Creationism is, in fact science

Article on creation science posted July 22, 2018 in the San Antonio Express-News:

Re: “As logic, science come under attack, push back with facts,” Another View by John Blanton, Feb. 11:

John Blanton, a member of the Freethinkers Association of Central Texas, paints what he calls religious people as opponents of reason and free thought. Specifically, he cites creationists on a wide spectrum challenging established science.

First of all, it is a well-known fact that science did not begin with Darwin, whose 209th birthday was being celebrated by FACT. Rather, science has its origin within the Christian church, with the command from God to “be fruitful and multiply; fill the earth and subdue it; have dominion over the fish of the sea, over the birds of the air, and over every living thing that moves on the earth” (Genesis 1:28). In order to subdue nature, one must understand it — hence the biblical injunction to pursue science.

Second of all, because it cannot be directly observed or verified, macro-level evolution cannot be considered to be a fact, however strong FACT would insist that it is. Explanations are offered only as to how species could have evolved. Lacking is the exact, precise demonstration that organisms did evolve. Thus evolution is only a theory.

Furthermore, it should never be a crime to question the authority of a well-nigh monolithic theory, which thousands of Ph.D.-level scientists such as I call into question based on scientific evidence. Blanton should remember that in 1925 the American Civil Liberties Union argued for equal representation of evolutionary theory during the Scopes trial, to which he referred. One voice openly questioning evolutionary theory should become millions, since half the population of the United States doesn’t accept evolution. An open public debate between creationism and evolution leads to more healthy science. Offering always only one side of the story leads to bad science and bad explanations.

Blanton cannot see the forest because of the trees. Blanton’s religion is materialistic naturalism, stemming from Jean-Jacques Rousseau’s idea that nature is everything that was, is and ever shall be, purposefully excluding God and the divine from the grand picture a priori. How can you be open-minded if you’re willing to consider only one line of explanation? Taken to the logical extreme, skeptics must doubt everything. Thus, truly, like Descartes they know next nothing. But God knows everything.

Creationism is scientific. Atheists acknowledge the fact that why the universe came into existence is a metaphysical question. Thus whether the universe came about either through natural or supernatural means is an open question. Therefore, since the origin of the universe has not been observed by a human eye, it is certainly possible that God created it. And, in such a supernaturally created world, it is possible to pursue origins science. Creationism doesn’t claim to be privy to the supernatural process of divine creation. Rather, creation science studies the handiwork of God’s creative acts. God created, therefore, let us examine the created world.

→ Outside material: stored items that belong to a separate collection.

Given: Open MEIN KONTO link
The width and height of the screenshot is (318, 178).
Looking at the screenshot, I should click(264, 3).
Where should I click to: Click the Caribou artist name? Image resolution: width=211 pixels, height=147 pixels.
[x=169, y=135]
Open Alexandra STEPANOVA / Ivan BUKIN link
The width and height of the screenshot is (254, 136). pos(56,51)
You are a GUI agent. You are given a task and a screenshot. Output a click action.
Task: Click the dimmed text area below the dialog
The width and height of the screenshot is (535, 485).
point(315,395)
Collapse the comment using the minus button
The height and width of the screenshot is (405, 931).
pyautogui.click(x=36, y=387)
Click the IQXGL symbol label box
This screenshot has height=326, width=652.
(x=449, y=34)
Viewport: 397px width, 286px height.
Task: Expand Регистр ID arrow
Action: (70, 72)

It is a well-known fact that thousands of so-called living fossils exist all over the world, resisting change over long periods of time. Taxonomists have discovered and studied millions of species, which all cluster into disjunct kinds that are spoken of in Genesis 1:21. Missing links are still missing. The scientific literature is chock-full of examples of genetic structures being “evolutionarily conserved,” an oxymoron if there ever was one. Genome reduction in organisms is so pervasive that researchers Yuri Wolf and Eugene Koonin in 2013 devised the biphasic model of genomic evolution whereby the genomes of organisms undergo initial rapid (miraculous) complexification, followed by gradual genome reduction, which is itself contrary to evolution.

Thus instead of trying to extinguish other opinions and points of view, so-called freethinkers should allow them to flourish.

Matthew Cserhati is a bioinformatics programmer living in San Antonio. He has a doctorate in biology and a bachelor’s degree in computer science. He has been active in the creation/evolution debate for 17 years and has presented on this subject numerous times.